Immunity Support in the In-Between Seasons: A Gentle Guide to Feeling Well

As we move through the final month of winter and start to glimpse the first signs of spring, our bodies, and our immune systems, begin to feel the shift. Cool nights, warmer days, and - if there are kids in the house - a revolving door of back-to-school bugs. Seasonal sniffles are making the rounds. If your household is like many, you might already be noticing the early signs of a low-grade cold, a scratchy throat, or just feeling a bit... flat.

This transitional season is a perfect time to gently turn inward and support your immune system with nourishing foods, herbs, and rituals that work from the inside out.

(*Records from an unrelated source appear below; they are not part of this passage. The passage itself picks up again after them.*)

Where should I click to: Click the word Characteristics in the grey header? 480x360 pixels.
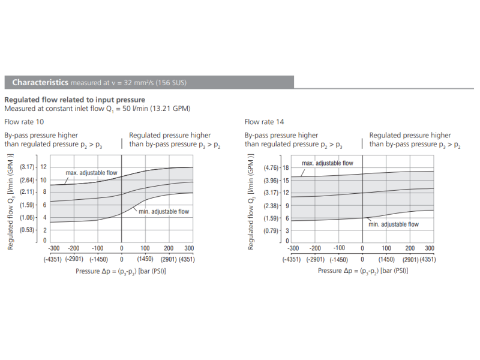pyautogui.click(x=40, y=82)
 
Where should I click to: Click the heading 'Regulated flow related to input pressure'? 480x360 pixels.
pyautogui.click(x=74, y=100)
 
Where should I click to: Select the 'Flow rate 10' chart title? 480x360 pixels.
pyautogui.click(x=24, y=122)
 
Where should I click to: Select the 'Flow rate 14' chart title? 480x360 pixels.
pyautogui.click(x=264, y=122)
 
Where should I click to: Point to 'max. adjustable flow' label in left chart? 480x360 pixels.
pyautogui.click(x=91, y=173)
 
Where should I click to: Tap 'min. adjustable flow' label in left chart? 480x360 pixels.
pyautogui.click(x=163, y=211)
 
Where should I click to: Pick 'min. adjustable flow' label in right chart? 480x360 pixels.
pyautogui.click(x=393, y=224)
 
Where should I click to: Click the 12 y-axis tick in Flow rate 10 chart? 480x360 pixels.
pyautogui.click(x=43, y=167)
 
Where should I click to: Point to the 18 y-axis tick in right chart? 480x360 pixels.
pyautogui.click(x=286, y=167)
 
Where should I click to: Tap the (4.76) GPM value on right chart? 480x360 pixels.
pyautogui.click(x=272, y=167)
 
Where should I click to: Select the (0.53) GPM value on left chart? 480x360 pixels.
pyautogui.click(x=28, y=230)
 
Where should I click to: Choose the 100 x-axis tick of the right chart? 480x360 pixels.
pyautogui.click(x=386, y=248)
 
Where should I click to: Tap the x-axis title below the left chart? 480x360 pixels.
pyautogui.click(x=121, y=271)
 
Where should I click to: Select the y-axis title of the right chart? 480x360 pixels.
pyautogui.click(x=251, y=202)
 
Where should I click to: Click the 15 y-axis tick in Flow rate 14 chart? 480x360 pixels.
pyautogui.click(x=286, y=180)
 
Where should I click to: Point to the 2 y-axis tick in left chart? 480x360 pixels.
pyautogui.click(x=44, y=230)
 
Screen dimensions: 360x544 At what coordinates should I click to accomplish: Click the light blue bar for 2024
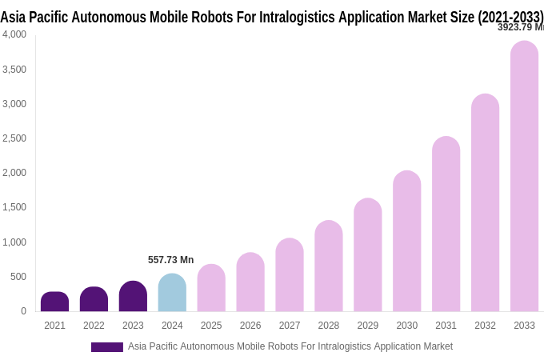coord(172,293)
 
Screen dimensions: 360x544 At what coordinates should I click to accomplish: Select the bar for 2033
coord(524,176)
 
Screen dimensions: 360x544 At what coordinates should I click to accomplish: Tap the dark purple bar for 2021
coord(54,302)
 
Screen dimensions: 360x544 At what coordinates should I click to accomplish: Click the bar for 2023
coord(133,296)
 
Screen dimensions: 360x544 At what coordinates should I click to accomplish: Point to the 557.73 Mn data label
coord(170,260)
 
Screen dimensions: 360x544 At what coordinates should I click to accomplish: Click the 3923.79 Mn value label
coord(520,27)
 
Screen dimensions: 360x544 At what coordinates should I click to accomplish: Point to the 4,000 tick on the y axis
coord(14,34)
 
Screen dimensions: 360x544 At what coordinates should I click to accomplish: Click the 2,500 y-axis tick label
coord(14,138)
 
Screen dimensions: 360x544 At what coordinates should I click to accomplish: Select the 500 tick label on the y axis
coord(18,277)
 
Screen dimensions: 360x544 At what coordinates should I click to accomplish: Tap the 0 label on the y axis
coord(23,311)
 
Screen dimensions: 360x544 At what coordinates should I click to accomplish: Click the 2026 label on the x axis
coord(250,326)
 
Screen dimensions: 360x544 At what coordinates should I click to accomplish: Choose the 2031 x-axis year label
coord(446,326)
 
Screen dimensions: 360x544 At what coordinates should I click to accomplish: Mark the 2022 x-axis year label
coord(94,326)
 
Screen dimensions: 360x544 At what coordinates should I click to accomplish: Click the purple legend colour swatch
coord(106,347)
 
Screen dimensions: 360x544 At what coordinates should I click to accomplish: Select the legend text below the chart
coord(290,346)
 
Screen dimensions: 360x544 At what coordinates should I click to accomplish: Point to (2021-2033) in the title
coord(510,17)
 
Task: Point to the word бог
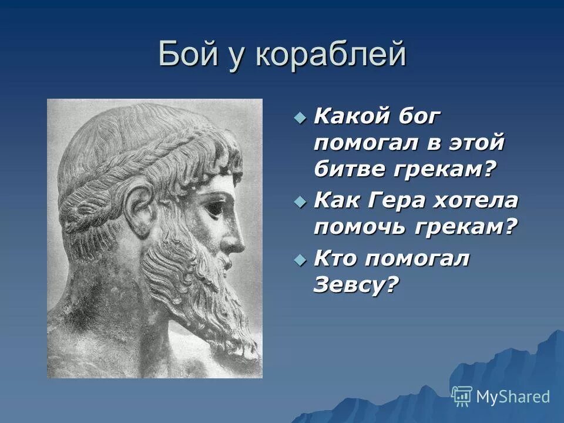(419, 116)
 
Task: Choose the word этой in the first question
(476, 143)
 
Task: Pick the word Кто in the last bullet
(334, 258)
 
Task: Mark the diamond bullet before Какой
(300, 118)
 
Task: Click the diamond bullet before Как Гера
(300, 202)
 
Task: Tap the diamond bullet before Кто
(300, 260)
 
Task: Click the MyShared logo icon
(462, 396)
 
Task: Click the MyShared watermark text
(512, 397)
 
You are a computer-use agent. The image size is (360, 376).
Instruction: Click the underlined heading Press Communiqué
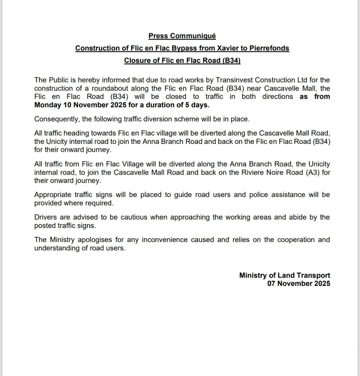tap(182, 36)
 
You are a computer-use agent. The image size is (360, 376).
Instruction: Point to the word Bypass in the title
tap(184, 48)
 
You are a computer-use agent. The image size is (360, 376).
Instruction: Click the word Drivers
tap(45, 217)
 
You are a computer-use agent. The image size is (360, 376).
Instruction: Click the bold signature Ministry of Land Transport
tap(285, 275)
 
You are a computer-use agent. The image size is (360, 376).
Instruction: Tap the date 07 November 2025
tap(299, 284)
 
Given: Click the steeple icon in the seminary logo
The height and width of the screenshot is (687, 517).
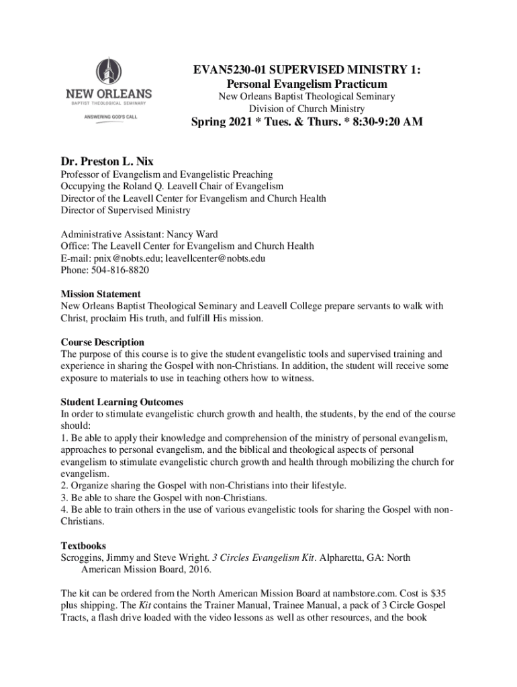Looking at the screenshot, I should pyautogui.click(x=107, y=70).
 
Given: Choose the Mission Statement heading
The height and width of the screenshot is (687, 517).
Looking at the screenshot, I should pyautogui.click(x=101, y=294).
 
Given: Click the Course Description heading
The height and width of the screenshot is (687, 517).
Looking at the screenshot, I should pyautogui.click(x=103, y=342).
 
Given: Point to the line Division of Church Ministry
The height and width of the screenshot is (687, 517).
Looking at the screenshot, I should pyautogui.click(x=307, y=109).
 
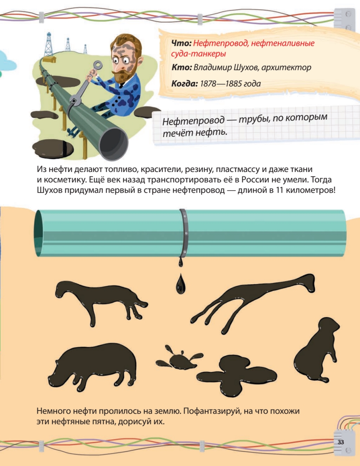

Here are some powerful, immunity-supportive ingredients to consider adding to your daily rhythm - many of which are backed by both tradition and science.

Immunity-Supportive Ingredients to Know

Elderberry

Elderberries have been used for centuries in traditional medicine for their ability to support the body during colds and flu. Rich in antioxidants and flavonoids, elderberry may help stimulate a healthy immune response. Some research suggests it can reduce the duration and severity of upper respiratory symptoms when taken early.

Try: simmered into a homemade syrup, or brewed as a warm herbal tea in the evening.

Ginger

Warming, calming, and anti-inflammatory, ginger is a classic for good reason. It supports circulation and digestion and contains compounds like gingerol that may help regulate immune function. It’s also wonderful for calming a sore throat or relieving fatigue when you're feeling run-down.

Try: fresh ginger tea with lemon and honey, or grated into soups and broths.

Siberian Ginseng

Traditionally used in Eastern Europe and Asia, Siberian ginseng is an adaptogen that helps the body manage internal stress—one of the key factors that can lower immunity over time. Some studies suggest it can stimulate immune cell activity and reduce fatigue.

Try: best consumed in powder or extract form, often combined with other adaptogenic herbs.

Holy Basil (Tulsi)

Often called the “queen of herbs” in Ayurveda, holy basil supports both immunity and the nervous system. With its antioxidant, antimicrobial, and anti-inflammatory properties, it helps the body defend itself while also promoting calm.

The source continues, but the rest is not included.